2021-05-17 11:57:53 (163 MB/s) - ‘dakshina_dataset_v1.0.tar’ saved [2008340480/2008340480]

dakshina_dataset_v1.0/bn/
dakshina_dataset_v1.0/bn/lexicons/
dakshina_dataset_v1.0/bn/lexicons/bn.translit.sampled.test.tsv
dakshina_dataset_v1.0/bn/lexicons/bn.translit.sampled.train.tsv
dakshina_dataset_v1.0/bn/lexicons/bn.translit.sampled.dev.tsv
dakshina_dataset_v1.0/bn/native_script_wikipedia/
dakshina_dataset_v1.0/bn/native_script_wikipedia/bn.wiki-filt.valid.text.shuf.txt.gz
dakshina_dataset_v1.0/bn/native_script_wikipedia/bn.wiki-full.info.sorted.tsv.

# load data and process

In [3]:
%pip install wandb -q
import numpy as np
import tensorflow as tf
from tensorflow.keras.preprocessing.text import Tokenizer
from tensorflow.keras.preprocessing.sequence import pad_sequences
from tensorflow.keras.callbacks import EarlyStopping
import wandb
from wandb.keras import WandbCallback

In [13]:
input_token_index = None
target_token_index = None
MAX_LEN_input = None
MAX_LEN_target = None
num_encoder_tokens = 30
num_decoder_tokens = 70
input_tokenizer = None
target_tokenizer = None

In [5]:
def tokenize(data,vocab_size):
  tokenizer = Tokenizer(num_words=vocab_size,char_level=True)
  tokenizer.fit_on_texts(data)
  temp=tokenizer.texts_to_sequences(data)
  # print(data[:3])
  # print(temp[:3])
  dictionary = tokenizer.word_index
  return temp , dictionary , tokenizer

In [17]:
def load_and_preprocess():
  global input_token_index , target_token_index , MAX_LEN_input , MAX_LEN_target ,num_decoder_tokens,num_encoder_tokens , input_tokenizer , target_tokenizer
  data_path = 'dakshina_dataset_v1.0/gu/lexicons/gu.translit.sampled.train.tsv'
  input_texts = []
  target_texts = []
  with open(data_path, "r", encoding="utf-8") as f:
    lines = f.read().split("\n")
  for line in lines[:-1]:
    temp = line.split('\t')
    input_text, target_text = temp[1],temp[0] 
    target_text = "\t" + target_text + "\n"
    input_text = input_text+"\n"

    input_texts.append(input_text)
    target_texts.append(target_text)
  
  MAX_LEN_input = max([len(txt) for txt in input_texts])
  MAX_LEN_target = max([len(txt) for txt in target_texts])

  # toeknize
  encoder_input , input_token_index , input_tokenizer = tokenize(input_texts , num_encoder_tokens)
  decoder_input , target_token_index, target_tokenizer = tokenize(target_texts , num_decoder_tokens) 

  # padding
  encoder_input_data = pad_sequences(encoder_input, maxlen=MAX_LEN_input, dtype='int32', padding='post', truncating='post',value= input_token_index["\n"])
  decoder_input_data = pad_sequences(decoder_input, maxlen=MAX_LEN_target, dtype='int32', padding='post', truncating='post',value=target_token_index["\n"])
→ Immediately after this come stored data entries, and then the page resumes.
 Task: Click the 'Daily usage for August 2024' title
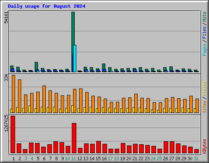point(47,6)
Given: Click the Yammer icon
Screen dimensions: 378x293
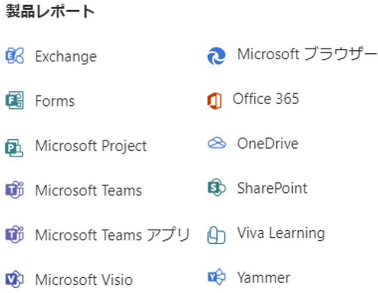Looking at the screenshot, I should 216,277.
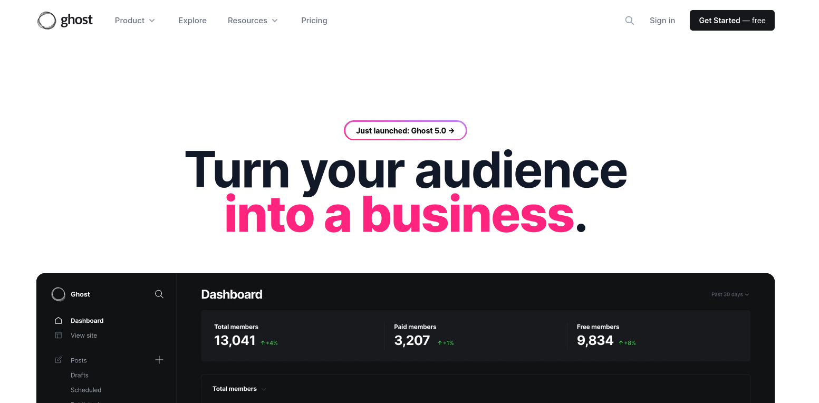Open the site search magnifier icon
This screenshot has width=819, height=403.
(x=629, y=21)
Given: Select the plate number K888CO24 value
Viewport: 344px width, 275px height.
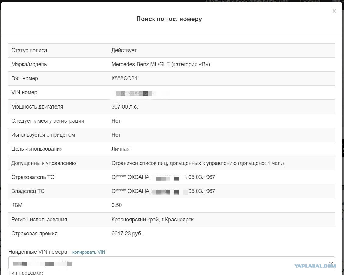Looking at the screenshot, I should click(x=125, y=78).
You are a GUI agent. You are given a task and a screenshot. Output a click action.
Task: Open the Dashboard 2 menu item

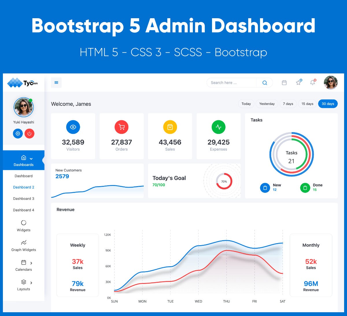tap(23, 187)
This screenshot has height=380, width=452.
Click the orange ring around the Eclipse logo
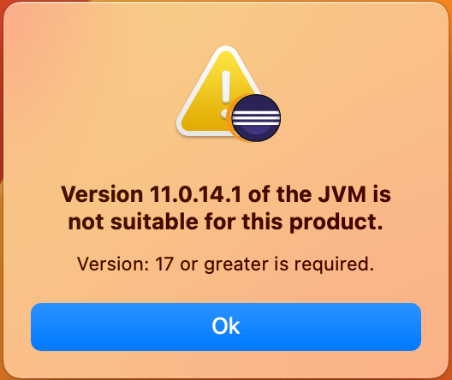pos(229,118)
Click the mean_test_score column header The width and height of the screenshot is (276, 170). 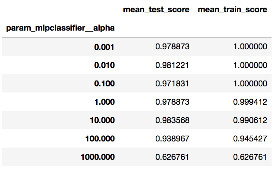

  decoder_target_data = np.zeros((len(input_texts), MAX_LEN_target, num_decoder_tokens), dtype="float32")
  for i,  target_text in enumerate(target_texts):
    for t, char in enumerate(target_text):
      if t > 0:
        decoder_target_data[i, t - 1, target_token_index[char]] = 1.0
    decoder_target_data[i, t:, target_token_index["\n"]] = 1.0

  return encoder_input_data , decoder_input_data, decoder_target_data



In [7]:
def load_val_data(data_path = 'dakshina_dataset_v1.0/gu/lexicons/gu.translit.sampled.dev.tsv'):
  global input_token_index , target_token_index , MAX_LEN_input , MAX_LEN_target ,num_decoder_tokens,num_encoder_tokens , input_tokenizer , target_tokenizer
  
  input_texts = []
  target_texts = []
  with open(data_path, "r", encoding="utf-8") as f:
    lines = f.read().split("\n")
  for line in lines[:-1]:
    temp = line.split('\t')
    input_text, target_text = temp[1],temp[0] 
    target_text = "\t" + target_text + "\n"
    input_text = input_text+"\n"

    input_texts.append(input_text)
    target_texts.append(target_text)
  
  # tokenize
  encoder_input  = input_tokenizer.texts_to_sequences(input_texts)
  decoder_input  = target_tokenizer.texts_to_sequences(target_texts) 

  # padding
  encoder_input_data = pad_sequences(encoder_input, maxlen=MAX_LEN_input, dtype='int32', padding='post', truncating='post',value= input_token_index["\n"])
  decoder_input_data = pad_sequences(decoder_input, maxlen=MAX_LEN_target, dtype='int32', padding='post', truncating='post',value=target_token_index["\n"])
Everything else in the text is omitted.